Rotavirus may be overdiagnosed due to vaccine virus shedding

Reuters Health Information: Rotavirus may be overdiagnosed due to vaccine virus shedding

Rotavirus may be overdiagnosed due to vaccine virus shedding

Last Updated: 2019-12-31

By Reuters Staff

NEW YORK (Reuters Health) - Nearly half of infants with rotavirus in their stool test positive due to vaccine virus shedding, new findings show.

"Routine diagnostic testing of infants should ideally distinguish vaccine from wild-type virus," Dr. David M. Whiley of The University of Queensland in Brisbane, Australia, and colleagues conclude in their report in Clinical Infectious Diseases.

Both available rotavirus vaccines are live-attenuated, the authors note, so the virus replicates in the gut and is shed in stool after immunization. They previously identified rotavirus vaccine shedding for up to 14 weeks after the third dose of RotaTeq RV5 (Merck & Co.) in their birth cohort study of 158 healthy infants, and found shedding occurred in up to 87% of infants after each vaccine dose.

"These studies highlighted the importance of examining the influence vaccine strain shedding may have on clinical diagnosis and rotavirus surveillance data," Dr. Whiley and his team write. "Our interest in the potential for rotavirus positive results caused by vaccine shedding was also prompted by local pediatric infectious disease clinicians expressing clinical concerns over the specificity of stool rotavirus results in infants following the transition from antigen-based to PCR assay testing by our local diagnostic laboratory in 2014."

The authors analyzed 465 rotavirus-positive stool samples submitted to a central laboratory in Queensland from November 2016 to March 2018.

Bank 1 included 65 samples collected before July 2017, when the state switched from RV5 to Rotarix RV1 (GSK Biologicals), and Bank 2 included 400 samples collected after the switch. About one-quarter of the samples in Bank 1 and one-third of those from Bank 2 were from infants younger than a year old.

Seven (10.8%) samples from Bank 1, all from infants under 1 year, were positive for RV5, accounting for 43.8% of positive samples from infants.

Sixty-four (16%) samples from Bank 2 were positive for RV1, and all were from infants aged 6 to 28 weeks, aside from one from a 3-year-old and another from a man in his 50s.

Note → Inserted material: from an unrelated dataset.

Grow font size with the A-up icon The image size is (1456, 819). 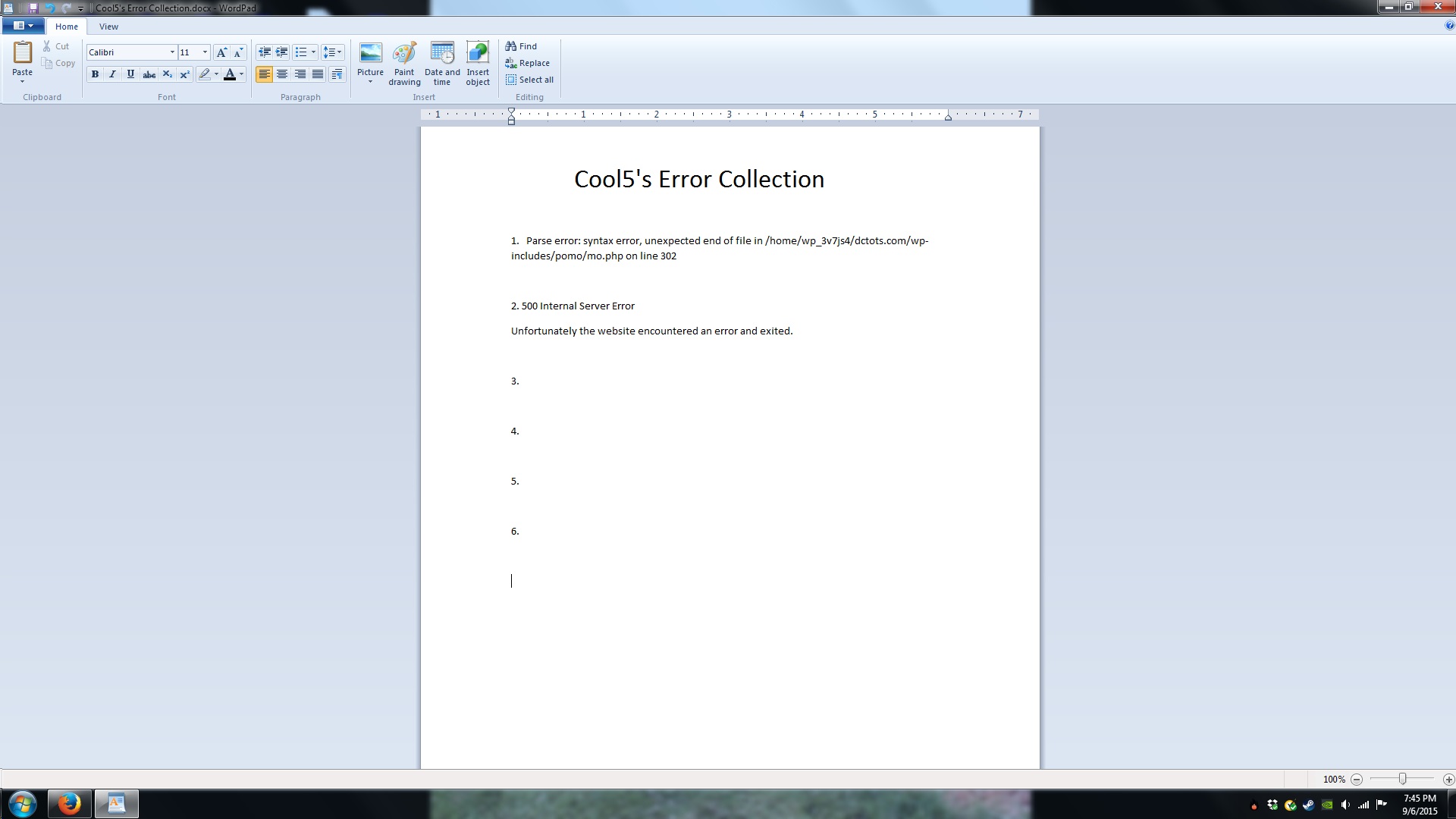pos(221,52)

Two infants tested positive for RV 5. In Bank 2, RV1 accounted for 45.6% of samples from infants under age 1, while RV5 accounted for 1.5%.

"These data highlight the potential for sensitive NAAT methods to over-diagnose rotavirus infection in infants due to shedding of either RV1 or RV5 vaccine virus," the authors write. "Positive results caused by vaccine shedding in young infants may adversely affect clinical management by delaying serious alternative diagnoses and their treatment, such as urinary tract infections or intra-abdominal sepsis and prolonging unnecessary infection control precautions."

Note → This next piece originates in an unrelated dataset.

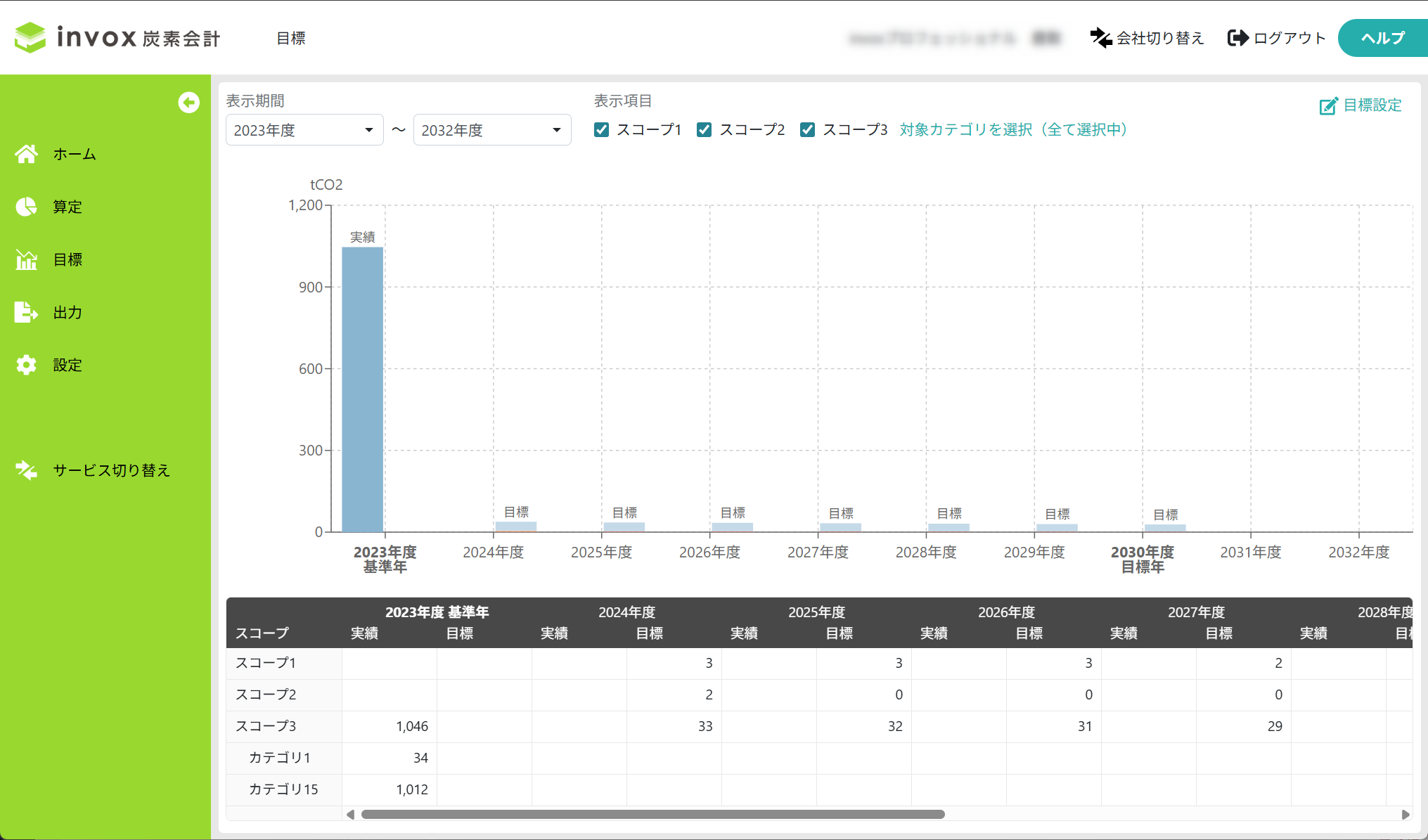
Task: Open the start period 2023年度 dropdown
Action: pyautogui.click(x=304, y=130)

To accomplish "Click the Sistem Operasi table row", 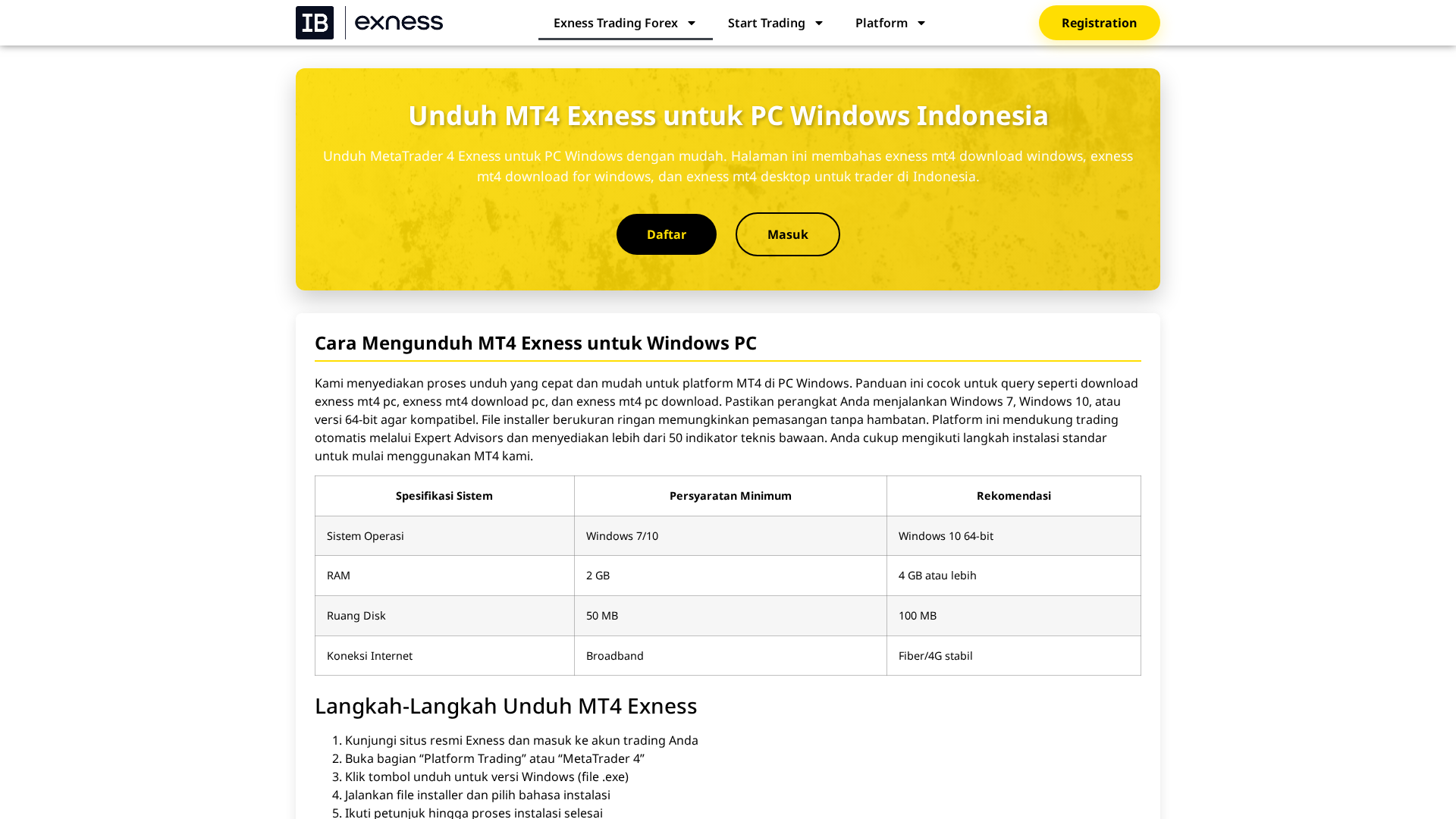I will (x=365, y=535).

UK researchers also recently reported high rates of vaccine-derived strains in stool samples testing positive for rotavirus in the Archives of Disease in Childhood. Dr. Shamez Ladhani of Public Health England in London and colleagues found 8% of 2,637 rotavirus-positive samples collected between July 2013 and September 2016 were from vaccine-derived strains. None of the Rotarix-derived strains were found in children who had not been immunized, while 82% of positive samples from 2-month-old babies and 68% of those from 3-month-old infants were vaccine-derived.

Thirteen of the samples containing vaccine-derived strains had been collected more than seven weeks after a child's last rotavirus vaccination, and 10 of these samples were from six children later diagnosed with severe combined immunodeficiency (SCID).

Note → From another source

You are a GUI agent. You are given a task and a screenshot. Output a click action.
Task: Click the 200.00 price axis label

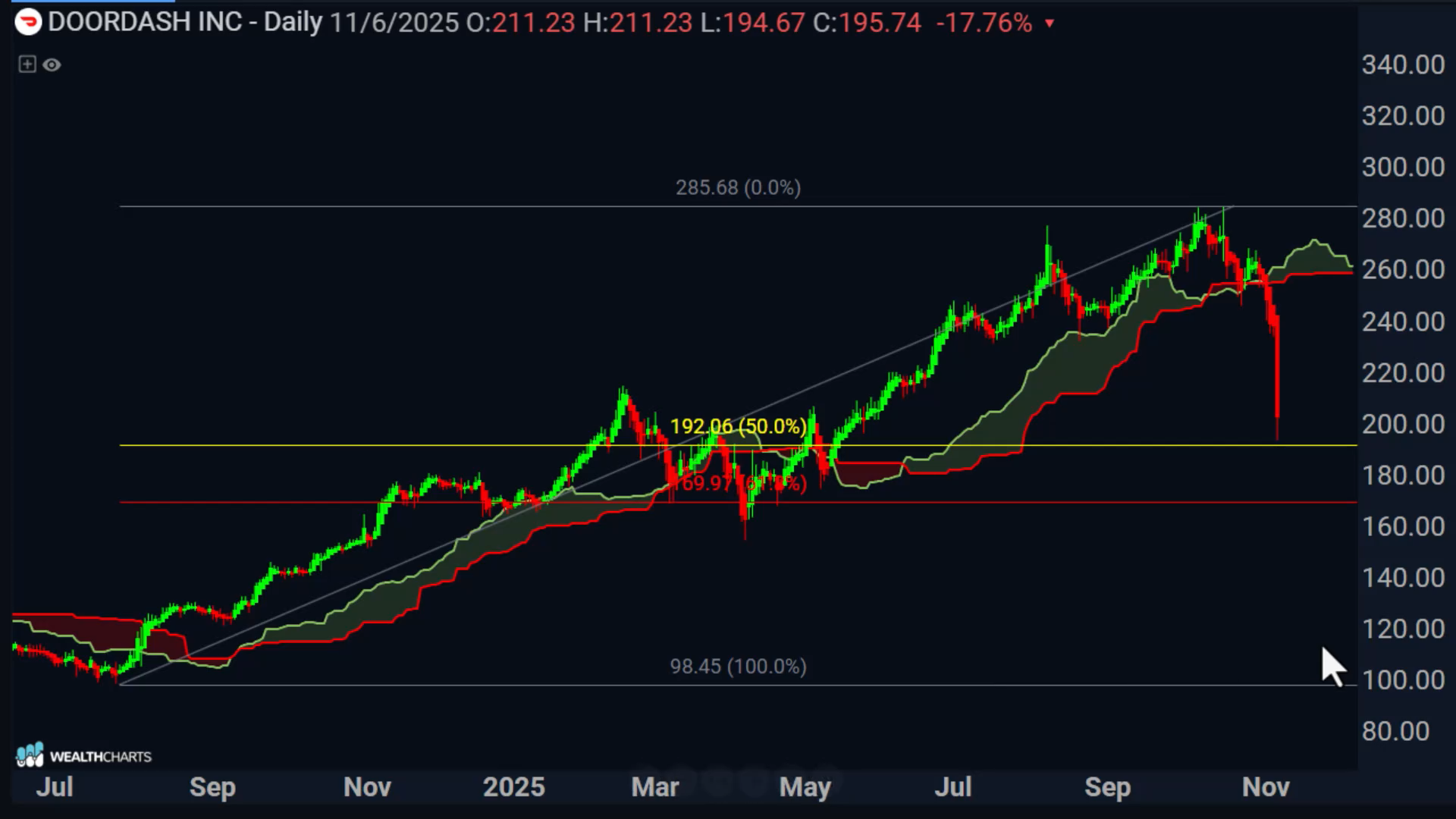[1402, 424]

Children with vaccine-derived rotavirus strains were less likely to have fever, vomiting, dehydration or severe gastroenteritis compared to children infected with wild-type strains.

The authors conclude: "SCID remains the major contraindication to rotavirus vaccination; those with prolonged gastrointestinal symptoms and Rotarix vaccine-derived G1P(8) strains identified in stools should be investigated for underlying immunodeficiency, including SCID."